Los sindicatos que lideran esta movilización –entre ellos SEMAF (el sindicato de maquinistas), UGT y CCOO– han insistido en que la reunión con Puente no ha ofrecido soluciones reales a sus demandas. A su salida, los representantes laborales han señalado que no se han alcanzado compromisos concretos sobre inversiones ni medidas específicas para mejorar la seguridad y el mantenimiento de las infraestructuras ferroviarias. Además, esta tensión laboral se produce en medio de una crisis más amplia en el sistema de trenes españoles, con incidencias crecientes en diversas líneas y que ha generado un fuerte malestar entre los profesionales del sector.
El trasfondo de los paros es una mezcla de inquietudes laborales y preocupaciones por la seguridad en el transporte ferroviario. Los sindicatos reclaman más inversión, mayor seguridad en las infraestructuras y una mejora de las condiciones de trabajo, cuestiones que han cobrado especial relevancia tras los accidentados siniestros en Adamuz (Córdoba) y Gelida (Barcelona), que causaron varias víctimas y pusieron en evidencia posibles fallos en la red. Estos sucesos han avivado las críticas de los trabajadores y aumentado la presión sobre las autoridades para abordar problemas estructurales que llevan años sin resolverse.

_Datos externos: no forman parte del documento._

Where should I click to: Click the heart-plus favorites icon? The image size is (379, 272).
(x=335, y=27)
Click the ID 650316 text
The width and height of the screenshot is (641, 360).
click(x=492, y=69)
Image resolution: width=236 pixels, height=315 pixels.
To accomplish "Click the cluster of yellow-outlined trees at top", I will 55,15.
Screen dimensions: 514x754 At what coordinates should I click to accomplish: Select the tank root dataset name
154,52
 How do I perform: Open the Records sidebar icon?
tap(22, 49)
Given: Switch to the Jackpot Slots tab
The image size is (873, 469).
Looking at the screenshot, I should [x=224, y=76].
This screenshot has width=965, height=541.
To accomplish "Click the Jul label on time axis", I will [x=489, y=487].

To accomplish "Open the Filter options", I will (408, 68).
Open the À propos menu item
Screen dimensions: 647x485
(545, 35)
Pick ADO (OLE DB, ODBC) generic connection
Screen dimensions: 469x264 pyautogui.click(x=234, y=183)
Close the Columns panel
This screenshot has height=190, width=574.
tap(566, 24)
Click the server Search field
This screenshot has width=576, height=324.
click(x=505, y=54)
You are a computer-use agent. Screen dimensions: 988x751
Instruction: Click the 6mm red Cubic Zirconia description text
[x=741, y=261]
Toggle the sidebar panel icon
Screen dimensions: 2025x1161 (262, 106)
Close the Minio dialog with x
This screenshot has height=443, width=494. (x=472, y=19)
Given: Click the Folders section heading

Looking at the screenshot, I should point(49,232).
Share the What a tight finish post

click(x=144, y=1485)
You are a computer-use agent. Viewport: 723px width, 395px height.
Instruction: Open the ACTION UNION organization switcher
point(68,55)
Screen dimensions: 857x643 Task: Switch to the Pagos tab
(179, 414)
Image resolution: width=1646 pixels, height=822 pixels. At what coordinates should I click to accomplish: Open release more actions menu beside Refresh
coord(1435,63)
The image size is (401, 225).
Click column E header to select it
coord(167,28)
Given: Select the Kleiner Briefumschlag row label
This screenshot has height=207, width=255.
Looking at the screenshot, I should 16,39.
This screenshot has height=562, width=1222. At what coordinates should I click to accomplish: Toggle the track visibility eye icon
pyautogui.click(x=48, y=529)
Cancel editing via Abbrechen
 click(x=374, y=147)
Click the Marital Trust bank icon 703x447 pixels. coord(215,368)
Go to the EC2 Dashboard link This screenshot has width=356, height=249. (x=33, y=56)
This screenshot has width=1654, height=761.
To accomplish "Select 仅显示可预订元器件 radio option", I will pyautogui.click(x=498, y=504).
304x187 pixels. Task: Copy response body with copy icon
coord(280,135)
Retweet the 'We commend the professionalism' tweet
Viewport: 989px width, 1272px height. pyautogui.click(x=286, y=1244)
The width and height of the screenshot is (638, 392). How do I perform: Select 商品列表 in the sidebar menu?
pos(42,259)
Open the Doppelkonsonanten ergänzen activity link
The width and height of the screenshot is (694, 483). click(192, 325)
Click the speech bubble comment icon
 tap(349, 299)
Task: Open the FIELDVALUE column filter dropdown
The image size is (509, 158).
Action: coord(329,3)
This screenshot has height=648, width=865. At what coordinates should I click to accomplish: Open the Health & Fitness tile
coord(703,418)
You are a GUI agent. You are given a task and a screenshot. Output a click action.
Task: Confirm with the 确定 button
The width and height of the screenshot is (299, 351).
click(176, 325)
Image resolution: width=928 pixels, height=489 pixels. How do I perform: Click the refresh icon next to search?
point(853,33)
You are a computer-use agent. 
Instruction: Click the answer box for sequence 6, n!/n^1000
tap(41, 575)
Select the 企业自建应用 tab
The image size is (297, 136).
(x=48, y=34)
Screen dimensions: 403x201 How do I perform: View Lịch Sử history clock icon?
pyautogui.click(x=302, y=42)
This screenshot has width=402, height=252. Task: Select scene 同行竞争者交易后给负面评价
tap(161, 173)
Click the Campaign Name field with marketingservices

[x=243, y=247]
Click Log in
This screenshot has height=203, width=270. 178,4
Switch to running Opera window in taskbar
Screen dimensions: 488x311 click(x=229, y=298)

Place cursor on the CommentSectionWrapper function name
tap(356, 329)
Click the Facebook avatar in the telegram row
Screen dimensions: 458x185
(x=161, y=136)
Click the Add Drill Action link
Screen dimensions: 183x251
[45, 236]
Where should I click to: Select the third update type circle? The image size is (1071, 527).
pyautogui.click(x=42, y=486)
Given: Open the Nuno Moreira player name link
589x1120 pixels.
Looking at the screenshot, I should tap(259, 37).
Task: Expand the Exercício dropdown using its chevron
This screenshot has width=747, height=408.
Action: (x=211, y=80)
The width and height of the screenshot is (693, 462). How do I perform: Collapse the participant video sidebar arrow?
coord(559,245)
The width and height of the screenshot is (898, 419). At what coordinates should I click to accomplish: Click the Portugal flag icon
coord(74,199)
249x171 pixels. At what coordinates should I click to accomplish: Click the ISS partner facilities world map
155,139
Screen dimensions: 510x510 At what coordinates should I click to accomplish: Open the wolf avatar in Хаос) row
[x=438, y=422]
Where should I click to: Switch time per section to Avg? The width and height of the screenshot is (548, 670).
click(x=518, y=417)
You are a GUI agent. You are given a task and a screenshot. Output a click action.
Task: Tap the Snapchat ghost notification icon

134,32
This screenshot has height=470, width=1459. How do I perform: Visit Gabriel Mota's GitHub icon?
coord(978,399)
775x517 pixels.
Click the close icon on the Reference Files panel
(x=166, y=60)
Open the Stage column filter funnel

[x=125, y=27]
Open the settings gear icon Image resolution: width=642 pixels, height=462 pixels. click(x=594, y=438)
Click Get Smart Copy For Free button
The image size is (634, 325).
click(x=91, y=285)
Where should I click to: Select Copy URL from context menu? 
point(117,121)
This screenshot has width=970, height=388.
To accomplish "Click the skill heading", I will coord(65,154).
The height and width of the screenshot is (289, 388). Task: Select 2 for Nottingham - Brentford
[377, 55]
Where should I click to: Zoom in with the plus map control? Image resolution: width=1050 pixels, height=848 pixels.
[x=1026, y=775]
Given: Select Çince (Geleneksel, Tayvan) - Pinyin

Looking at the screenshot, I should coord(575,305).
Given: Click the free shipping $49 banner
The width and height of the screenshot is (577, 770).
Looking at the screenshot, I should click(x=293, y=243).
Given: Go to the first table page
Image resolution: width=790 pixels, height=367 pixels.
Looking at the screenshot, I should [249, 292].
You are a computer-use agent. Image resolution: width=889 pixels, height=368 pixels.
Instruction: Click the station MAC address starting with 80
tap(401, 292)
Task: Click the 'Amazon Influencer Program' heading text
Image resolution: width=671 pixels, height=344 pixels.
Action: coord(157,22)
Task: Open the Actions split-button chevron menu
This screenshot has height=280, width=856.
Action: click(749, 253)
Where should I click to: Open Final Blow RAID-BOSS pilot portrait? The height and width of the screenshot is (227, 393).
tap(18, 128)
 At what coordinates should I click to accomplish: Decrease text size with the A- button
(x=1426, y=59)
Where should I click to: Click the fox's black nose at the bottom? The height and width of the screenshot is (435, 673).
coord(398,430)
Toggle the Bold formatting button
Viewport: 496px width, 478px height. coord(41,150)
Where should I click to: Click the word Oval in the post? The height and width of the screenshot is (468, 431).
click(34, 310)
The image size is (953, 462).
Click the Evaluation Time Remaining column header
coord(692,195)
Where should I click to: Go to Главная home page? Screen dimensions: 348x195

Aunque el encuentro con el ministro Puente abrió una vía de diálogo, tanto los sindicatos como algunas fuentes cercanas a la negociación admiten que no hubo avances sustanciales que puedan desactivar la huelga, por lo que el paro se mantiene en pie. Para los próximos días se espera que sigan las conversaciones, pero también que los preparativos para el paro continúen. La confirmación de la huelga ha generado preocupación entre los usuarios del transporte público, ya que podría afectar servicios de alta velocidad, media distancia, cercanías y trayectos de mercancías, con un impacto notable en los desplazamientos diarios y en la logística del país.